Friday, June 11, 2010

Roger Cohen. NY Times. End the Occupation

June 10, 2010
Modern Folly, Ancient Wisdom
By ROGER COHEN
NEW YORK — I took a short break for my daughter’s bat mitzvah, Israel killed nine activists on a Gaza-bound ship in international waters, and its bungled raid prompted international uproar and Jewish soul-searching.

And so the last 10 days of my life were shaped by Middle Eastern rage, churning through 24-hour news cycles, and private joy framed in millennial Jewish tradition. I’ll try to sift through them here.

Often our outer and inner worlds diverge. We do our best to reconcile them, the daily juggle. Seldom have I felt the ugliness of the political — Yeats’s “weasels fighting in a hole” — and the consolation of the spiritual with such clarity.

Israel’s bloody interception of the Mavi Marmara and its motley crew was crass — another example of the counterproductive use of force — but nothing about it could justify the Turkish prime minister’s outrageous statement that the world now perceives “the swastika and the Star of David together.”

Recep Tayyip Erdogan, the bristling leader who has given Kemal Ataturk’s secular Turkey an Islamic tinge and an eastward-looking inclination, should know better than to invoke the Nazis when speaking of a state that emerged from the ashes of European Jewry.

Israel is a liberal democracy stuck in the blind alley of a morally corrupting 43-year-old occupation that has made force its reflexive mode of operation. Several factors have nudged the country rightward: religious-settler extremism; obliviousness to the Palestinian plight now concealed behind walls; Russian-imported strands of Arab-baiting intolerance. But it is still a liberal democracy, home to a level of debate and openness unknown elsewhere in the Middle East. This needs broader acknowledgment.

What Israel in turn must realize — before it is too late — is that the real threat it faces today is not one of destruction but of de-legitimization. Its tactical lurches, often violent, do not add up to a strategy; they have resulted in a shocking erosion of Israel’s stature. I was talking the other day to the Israeli ambassador to a West European nation and he complained that he could rarely set foot on a university campus these days. Universities represent the future.

The only way to re-legitimize Israel and integrate it is an end to the occupation and the achievement of a two-state solution, with Israel as the homeland for the Jewish people and Palestine as the homeland for the Palestinian people. Israel cannot do this alone. Feckless Arab powers must step forward.

But Israel emphatically cannot do this, ever, by succumbing to a deeper and giddier embrace of those terrible twins, victimhood and force — terrible because at once addictive and blinding.

An ever larger share of the officer corps of the Israel Defense Forces comes from Orthodox or settler families. The mindset of secular Tel Aviv has migrated — as far as is feasible — to Europe and the United States.

PROVIDED DATA:
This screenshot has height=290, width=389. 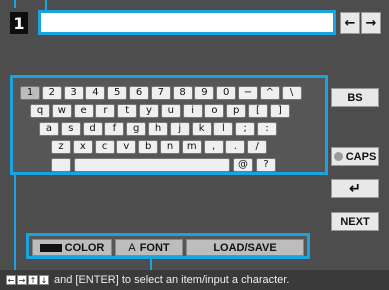 What do you see at coordinates (61, 147) in the screenshot?
I see `keyboard-key: z` at bounding box center [61, 147].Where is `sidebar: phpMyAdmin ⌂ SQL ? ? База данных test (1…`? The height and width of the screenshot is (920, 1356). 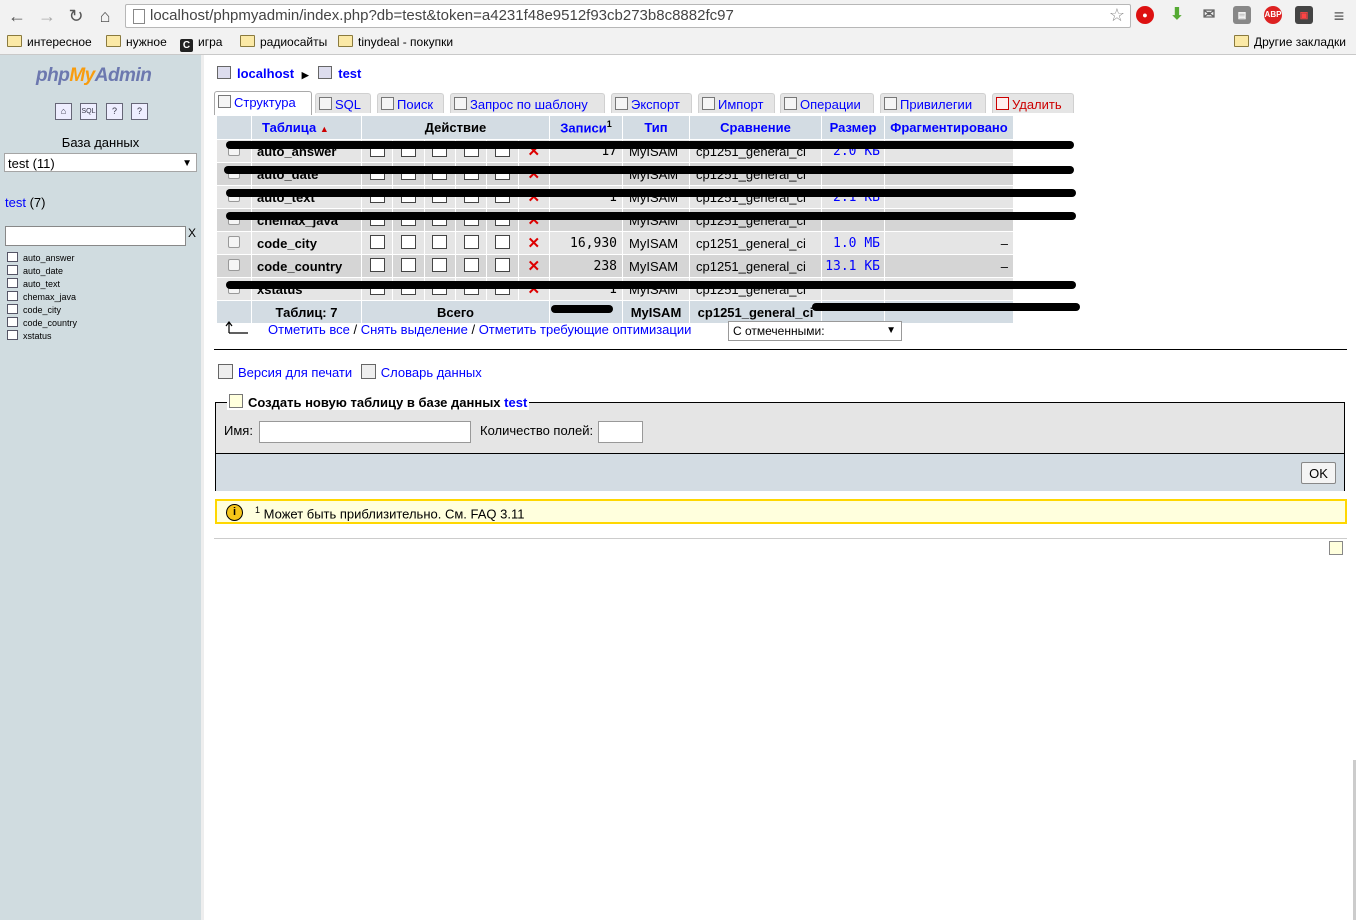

TASKS AND EXERCISES:
1 > According to the Roger Cohen column, how old is the occupation that Israel is stuck in?
2 > Carry on the Roger Cohen column, picking up after its final sentence about secular Tel Aviv's mindset.
The listing is separate material, unrelated to the Roger Cohen column.

ANSWERS BY ITEM NUMBER:
1 > It is 43 years old.

2 >
Such rump Zionism does not bode well for an Israel that needs a crash course in restraint. Blockading Gaza is not difficult. But of course the blockade only nourishes the tunnel economy controlled by Hamas. Is this intelligent? Is this a strategy?

Jews have survived by using their minds. Israel was founded in the image of Jewish values debated and distilled over centuries. Before my daughter Adele chanted her Torah portion, with the sacred scroll unfolded before her, Rabbi Andy Bachman of Congregation Beth Elohim in Brooklyn used an image from Jewish mystical thought of the Torah as “black fire upon white fire.”

The notion here is that the word of God is fire, redoubled fire if you like, and that if you get too far from it you freeze, but if you draw too near to it you burn. “The word of God can actually destroy you if you get too close,” Bachman suggested.

With all the Middle Eastern charges and countercharges echoing dimly in my mind, these words about the peril of too fierce a zealotry resonated. Then Adele read from the scroll and her clear voice, her young mind and those ancient desert-sprung sounds took everyone far from sound-bite squalor.

Her portion was about the Korah rebellion and God’s sweeping punishment of it.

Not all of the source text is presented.